→ PROBLEM TO WORK ON
Starting at the beginning of the records and ending at the line that contains "[x=60, y=62]", write those lines out again with "Bookmarks" swapped for "History" and nothing else altered.

→ RECORDS TO USE
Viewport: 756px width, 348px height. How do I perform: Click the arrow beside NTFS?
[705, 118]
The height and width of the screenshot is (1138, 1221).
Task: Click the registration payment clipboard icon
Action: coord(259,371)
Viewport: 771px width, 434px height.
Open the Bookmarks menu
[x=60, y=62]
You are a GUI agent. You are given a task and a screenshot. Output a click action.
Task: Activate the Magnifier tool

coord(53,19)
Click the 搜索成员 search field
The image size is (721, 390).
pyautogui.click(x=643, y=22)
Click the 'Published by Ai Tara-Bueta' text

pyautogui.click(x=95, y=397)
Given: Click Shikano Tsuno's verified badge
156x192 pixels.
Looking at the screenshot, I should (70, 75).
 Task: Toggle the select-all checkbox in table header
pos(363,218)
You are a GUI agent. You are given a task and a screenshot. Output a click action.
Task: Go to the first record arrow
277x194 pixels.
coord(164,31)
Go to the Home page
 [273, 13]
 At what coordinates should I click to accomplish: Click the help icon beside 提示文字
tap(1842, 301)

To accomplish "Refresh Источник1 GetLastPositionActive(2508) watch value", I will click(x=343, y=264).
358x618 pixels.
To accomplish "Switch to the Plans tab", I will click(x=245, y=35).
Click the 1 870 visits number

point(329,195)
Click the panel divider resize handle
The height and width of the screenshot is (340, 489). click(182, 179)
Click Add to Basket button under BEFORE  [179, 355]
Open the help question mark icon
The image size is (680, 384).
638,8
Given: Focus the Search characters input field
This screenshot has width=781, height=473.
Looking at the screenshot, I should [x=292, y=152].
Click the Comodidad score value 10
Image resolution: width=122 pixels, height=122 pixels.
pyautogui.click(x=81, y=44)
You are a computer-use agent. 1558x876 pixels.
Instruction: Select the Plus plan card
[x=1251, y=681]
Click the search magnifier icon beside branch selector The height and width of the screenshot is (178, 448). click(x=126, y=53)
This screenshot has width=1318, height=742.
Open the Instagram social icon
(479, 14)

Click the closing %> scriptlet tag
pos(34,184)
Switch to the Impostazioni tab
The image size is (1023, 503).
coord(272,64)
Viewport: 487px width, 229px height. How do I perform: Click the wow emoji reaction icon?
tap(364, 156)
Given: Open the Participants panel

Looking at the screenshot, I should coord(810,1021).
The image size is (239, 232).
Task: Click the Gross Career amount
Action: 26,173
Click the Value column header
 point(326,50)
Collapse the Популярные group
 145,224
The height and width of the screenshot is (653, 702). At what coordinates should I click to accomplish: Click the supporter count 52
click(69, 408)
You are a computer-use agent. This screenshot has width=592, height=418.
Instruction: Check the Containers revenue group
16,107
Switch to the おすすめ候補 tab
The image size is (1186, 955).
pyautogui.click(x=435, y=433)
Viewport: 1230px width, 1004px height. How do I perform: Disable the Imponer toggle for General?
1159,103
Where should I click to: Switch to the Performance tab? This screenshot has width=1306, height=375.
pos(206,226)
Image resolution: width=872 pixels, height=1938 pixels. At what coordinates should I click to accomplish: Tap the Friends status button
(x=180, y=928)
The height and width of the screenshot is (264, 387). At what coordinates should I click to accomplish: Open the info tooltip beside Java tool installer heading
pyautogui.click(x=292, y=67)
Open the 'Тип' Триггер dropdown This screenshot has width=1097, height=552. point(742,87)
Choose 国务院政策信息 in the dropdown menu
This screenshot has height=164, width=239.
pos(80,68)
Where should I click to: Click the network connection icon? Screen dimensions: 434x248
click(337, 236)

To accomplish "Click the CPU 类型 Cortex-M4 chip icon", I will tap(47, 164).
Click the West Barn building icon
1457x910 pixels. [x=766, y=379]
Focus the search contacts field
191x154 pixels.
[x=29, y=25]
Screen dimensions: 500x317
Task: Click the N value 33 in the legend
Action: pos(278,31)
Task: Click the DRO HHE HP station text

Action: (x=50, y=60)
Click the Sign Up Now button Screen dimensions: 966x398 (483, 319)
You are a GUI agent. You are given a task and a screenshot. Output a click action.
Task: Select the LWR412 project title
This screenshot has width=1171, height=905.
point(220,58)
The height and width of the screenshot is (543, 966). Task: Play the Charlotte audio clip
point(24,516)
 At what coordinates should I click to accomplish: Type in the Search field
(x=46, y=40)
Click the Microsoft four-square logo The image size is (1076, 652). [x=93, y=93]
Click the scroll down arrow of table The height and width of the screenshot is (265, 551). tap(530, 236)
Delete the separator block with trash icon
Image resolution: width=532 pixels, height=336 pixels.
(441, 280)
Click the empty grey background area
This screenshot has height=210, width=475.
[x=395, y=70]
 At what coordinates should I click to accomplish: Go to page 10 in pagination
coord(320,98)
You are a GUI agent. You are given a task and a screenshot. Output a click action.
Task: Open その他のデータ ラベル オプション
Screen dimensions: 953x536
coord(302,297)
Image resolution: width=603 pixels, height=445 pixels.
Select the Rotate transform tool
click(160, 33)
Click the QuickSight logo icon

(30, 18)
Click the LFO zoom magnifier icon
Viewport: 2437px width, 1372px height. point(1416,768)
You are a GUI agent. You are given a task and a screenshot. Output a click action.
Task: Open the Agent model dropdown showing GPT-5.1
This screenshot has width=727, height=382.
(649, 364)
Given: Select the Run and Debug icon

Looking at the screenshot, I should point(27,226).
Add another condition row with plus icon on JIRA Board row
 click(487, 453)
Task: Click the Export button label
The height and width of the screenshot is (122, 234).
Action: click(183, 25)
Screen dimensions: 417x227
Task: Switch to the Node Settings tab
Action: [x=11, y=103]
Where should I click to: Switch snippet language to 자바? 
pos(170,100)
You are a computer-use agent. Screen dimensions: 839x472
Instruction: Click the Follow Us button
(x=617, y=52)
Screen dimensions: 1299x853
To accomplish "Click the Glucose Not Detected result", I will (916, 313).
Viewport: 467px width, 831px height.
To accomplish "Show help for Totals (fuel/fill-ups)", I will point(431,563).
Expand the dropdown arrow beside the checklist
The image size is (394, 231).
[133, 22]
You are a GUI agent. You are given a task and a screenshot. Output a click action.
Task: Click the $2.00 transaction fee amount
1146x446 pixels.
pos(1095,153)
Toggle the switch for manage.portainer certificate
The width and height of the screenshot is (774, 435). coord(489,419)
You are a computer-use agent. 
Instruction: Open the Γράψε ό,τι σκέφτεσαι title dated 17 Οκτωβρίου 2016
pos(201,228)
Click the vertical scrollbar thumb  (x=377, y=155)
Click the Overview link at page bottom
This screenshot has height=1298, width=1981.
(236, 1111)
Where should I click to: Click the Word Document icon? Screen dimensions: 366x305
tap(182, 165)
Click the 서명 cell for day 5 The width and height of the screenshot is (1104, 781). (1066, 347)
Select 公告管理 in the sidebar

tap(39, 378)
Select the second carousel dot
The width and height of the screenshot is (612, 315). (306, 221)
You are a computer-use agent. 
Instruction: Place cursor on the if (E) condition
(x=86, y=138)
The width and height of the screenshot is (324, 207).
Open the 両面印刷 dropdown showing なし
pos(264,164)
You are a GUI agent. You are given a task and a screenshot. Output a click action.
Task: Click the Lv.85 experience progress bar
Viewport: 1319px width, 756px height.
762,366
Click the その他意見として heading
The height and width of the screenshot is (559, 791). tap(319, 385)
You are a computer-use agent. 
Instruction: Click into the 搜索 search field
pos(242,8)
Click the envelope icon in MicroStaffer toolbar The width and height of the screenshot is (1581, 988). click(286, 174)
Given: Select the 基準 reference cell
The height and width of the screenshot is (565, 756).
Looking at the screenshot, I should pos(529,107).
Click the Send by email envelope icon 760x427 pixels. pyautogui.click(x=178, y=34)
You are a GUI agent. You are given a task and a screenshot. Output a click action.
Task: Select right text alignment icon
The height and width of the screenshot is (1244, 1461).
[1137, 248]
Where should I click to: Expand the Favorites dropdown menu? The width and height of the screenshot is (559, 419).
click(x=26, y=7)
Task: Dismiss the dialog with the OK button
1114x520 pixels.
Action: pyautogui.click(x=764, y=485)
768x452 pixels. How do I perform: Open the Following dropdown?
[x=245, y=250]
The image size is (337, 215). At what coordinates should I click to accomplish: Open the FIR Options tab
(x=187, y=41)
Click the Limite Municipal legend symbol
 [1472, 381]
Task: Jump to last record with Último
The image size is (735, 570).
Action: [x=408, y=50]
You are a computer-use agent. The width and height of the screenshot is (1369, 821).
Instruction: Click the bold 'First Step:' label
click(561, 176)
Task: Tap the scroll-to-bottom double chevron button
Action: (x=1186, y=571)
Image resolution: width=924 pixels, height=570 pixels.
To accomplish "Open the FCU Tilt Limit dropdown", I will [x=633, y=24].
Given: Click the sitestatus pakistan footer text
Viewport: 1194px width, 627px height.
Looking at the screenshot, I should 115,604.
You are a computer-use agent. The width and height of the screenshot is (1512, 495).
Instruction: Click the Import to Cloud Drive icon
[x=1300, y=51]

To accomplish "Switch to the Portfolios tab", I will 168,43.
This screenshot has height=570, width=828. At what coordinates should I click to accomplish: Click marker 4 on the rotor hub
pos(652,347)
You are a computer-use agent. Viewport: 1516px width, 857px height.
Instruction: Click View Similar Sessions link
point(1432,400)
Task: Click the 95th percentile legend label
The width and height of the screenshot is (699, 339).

→ WRITTEN SOLUTION
Viewport: 756px width, 348px height. How do I perform: Click the arrow beside NTFS?
[705, 118]
The height and width of the screenshot is (1138, 1221).
Task: Click the registration payment clipboard icon
Action: coord(259,371)
Viewport: 771px width, 434px height.
Open the History menu
[x=60, y=62]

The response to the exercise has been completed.